The DNA also addresses practical barriers to connectivity, including access to land and rights of way for fibre deployment, and strengthens end-user rights such as access to affordable internet services. Notably absent is the proposed network levy on large content providers, which has been dropped following intense opposition.

What this means for compliance and cyber teams

CSA2 and the DNA will collectively push organisations toward a new compliance reality. Cybersecurity governance is no longer confined to IT controls or incident response playbooks. It extends into procurement strategy, geopolitical risk assessment, certification planning and long-term infrastructure investment.
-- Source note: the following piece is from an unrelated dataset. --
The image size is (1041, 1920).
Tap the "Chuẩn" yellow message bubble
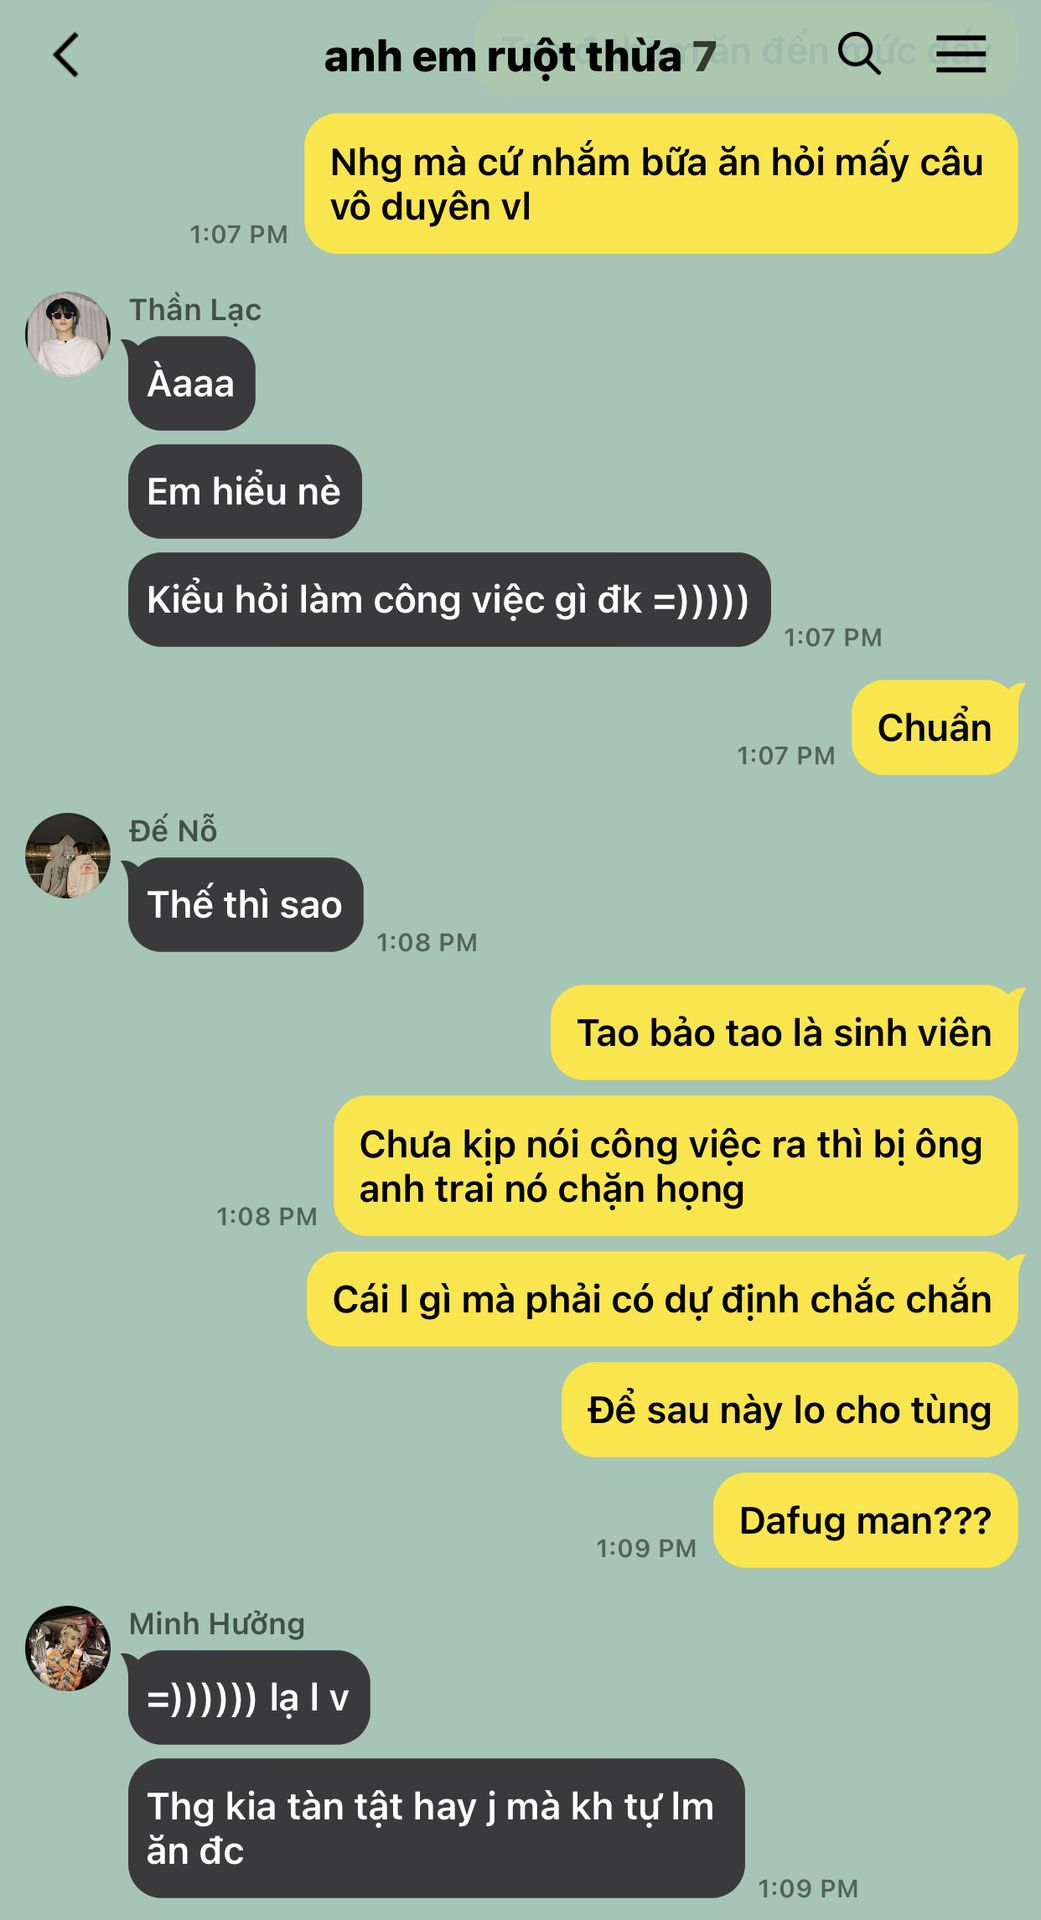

Organisations will need to demonstrate cybersecurity maturity at an organisational level, not just compliance at a technical one. Supply chain monitoring will need to account for EU-level designations and potential forced migrations. Incident reporting will become more centralised, structured and visible to regulators.

While the Commission emphasises simplification and harmonisation, the transition will demand substantial legal, technical and operational adaptation. Documentation, contracts and risk frameworks will need to be updated to reflect substitution scenarios, certification dependencies and cross-border supervision models.

What are the next steps?

Both proposals now move to the EU’s co-legislators, the European Parliament and the Council of the European Union. Negotiations throughout 2026 are expected to be intense, particularly around high-risk supplier designations, enforcement thresholds and transition periods.

For complex policy areas of this scale, negotiations typically take 12 to 24 months. We can expect formal adoption sometime in late 2027 or early 2028 if talks move steadily. Contentious issues like high-risk supplier designations and mandatory phase-outs could stretch this longer. Once adopted, CSA2 and the DNA will apply directly across all Member States.